TRY IT
Copy exactly the last part of the entries, starting from the line with "Image resolution: width=1920" and including the final line.

MATERIAL PROVIDED
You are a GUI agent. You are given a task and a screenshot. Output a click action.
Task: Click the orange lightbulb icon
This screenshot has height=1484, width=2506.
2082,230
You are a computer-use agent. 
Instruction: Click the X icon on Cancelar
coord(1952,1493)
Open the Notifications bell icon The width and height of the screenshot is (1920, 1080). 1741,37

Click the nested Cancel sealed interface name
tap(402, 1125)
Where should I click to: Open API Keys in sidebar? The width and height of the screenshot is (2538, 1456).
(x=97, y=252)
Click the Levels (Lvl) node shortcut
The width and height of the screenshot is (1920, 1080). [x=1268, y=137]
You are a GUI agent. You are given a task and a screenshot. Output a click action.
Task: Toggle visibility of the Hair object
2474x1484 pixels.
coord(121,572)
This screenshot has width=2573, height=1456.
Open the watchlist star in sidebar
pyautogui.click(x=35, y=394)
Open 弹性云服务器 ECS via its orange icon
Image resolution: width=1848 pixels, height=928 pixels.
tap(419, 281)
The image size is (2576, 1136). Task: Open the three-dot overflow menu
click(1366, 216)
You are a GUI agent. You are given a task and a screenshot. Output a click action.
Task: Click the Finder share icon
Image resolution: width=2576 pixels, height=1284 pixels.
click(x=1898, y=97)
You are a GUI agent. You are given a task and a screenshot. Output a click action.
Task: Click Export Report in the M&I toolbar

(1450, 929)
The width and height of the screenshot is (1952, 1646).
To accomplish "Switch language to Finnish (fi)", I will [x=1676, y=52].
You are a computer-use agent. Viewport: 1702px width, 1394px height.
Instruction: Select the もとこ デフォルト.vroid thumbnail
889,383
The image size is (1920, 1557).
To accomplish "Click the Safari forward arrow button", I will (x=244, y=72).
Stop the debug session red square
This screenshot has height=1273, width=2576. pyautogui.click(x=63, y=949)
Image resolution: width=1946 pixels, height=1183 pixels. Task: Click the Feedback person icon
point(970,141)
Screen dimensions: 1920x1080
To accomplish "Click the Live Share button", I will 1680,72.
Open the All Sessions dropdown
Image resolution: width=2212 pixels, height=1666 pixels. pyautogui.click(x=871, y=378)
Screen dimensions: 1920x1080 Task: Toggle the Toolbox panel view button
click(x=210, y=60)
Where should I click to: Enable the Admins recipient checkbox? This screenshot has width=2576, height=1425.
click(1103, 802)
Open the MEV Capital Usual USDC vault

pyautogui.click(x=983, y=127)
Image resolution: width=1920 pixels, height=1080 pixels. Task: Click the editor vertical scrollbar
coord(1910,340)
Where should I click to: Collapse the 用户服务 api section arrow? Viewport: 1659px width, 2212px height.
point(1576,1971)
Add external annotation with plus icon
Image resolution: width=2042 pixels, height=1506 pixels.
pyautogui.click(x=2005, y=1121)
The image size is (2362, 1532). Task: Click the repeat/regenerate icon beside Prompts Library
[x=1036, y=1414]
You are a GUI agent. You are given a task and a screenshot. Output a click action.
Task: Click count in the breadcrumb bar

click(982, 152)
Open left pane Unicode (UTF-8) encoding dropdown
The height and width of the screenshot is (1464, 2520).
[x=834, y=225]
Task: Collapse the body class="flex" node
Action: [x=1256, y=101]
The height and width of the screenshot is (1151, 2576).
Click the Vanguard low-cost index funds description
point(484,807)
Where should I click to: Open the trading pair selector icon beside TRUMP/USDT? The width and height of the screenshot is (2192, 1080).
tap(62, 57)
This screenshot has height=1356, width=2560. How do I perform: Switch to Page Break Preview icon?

YOUR SOLUTION
Image resolution: width=1920 pixels, height=1080 pixels. Task: Click the editor vertical scrollbar
coord(1910,340)
Where should I click to: Collapse the 用户服务 api section arrow? Viewport: 1659px width, 2212px height.
point(1576,1971)
Add external annotation with plus icon
Image resolution: width=2042 pixels, height=1506 pixels.
pyautogui.click(x=2005, y=1121)
The image size is (2362, 1532). Task: Click the repeat/regenerate icon beside Prompts Library
[x=1036, y=1414]
You are a GUI agent. You are given a task and a screenshot. Output a click action.
Task: Click count in the breadcrumb bar

click(982, 152)
Open left pane Unicode (UTF-8) encoding dropdown
The height and width of the screenshot is (1464, 2520).
[x=834, y=225]
Task: Collapse the body class="flex" node
Action: [x=1256, y=101]
The height and width of the screenshot is (1151, 2576).
Click the Vanguard low-cost index funds description
point(484,807)
Where should I click to: Open the trading pair selector icon beside TRUMP/USDT? The width and height of the screenshot is (2192, 1080).
tap(62, 57)
This screenshot has height=1356, width=2560. How do I perform: Switch to Page Break Preview icon?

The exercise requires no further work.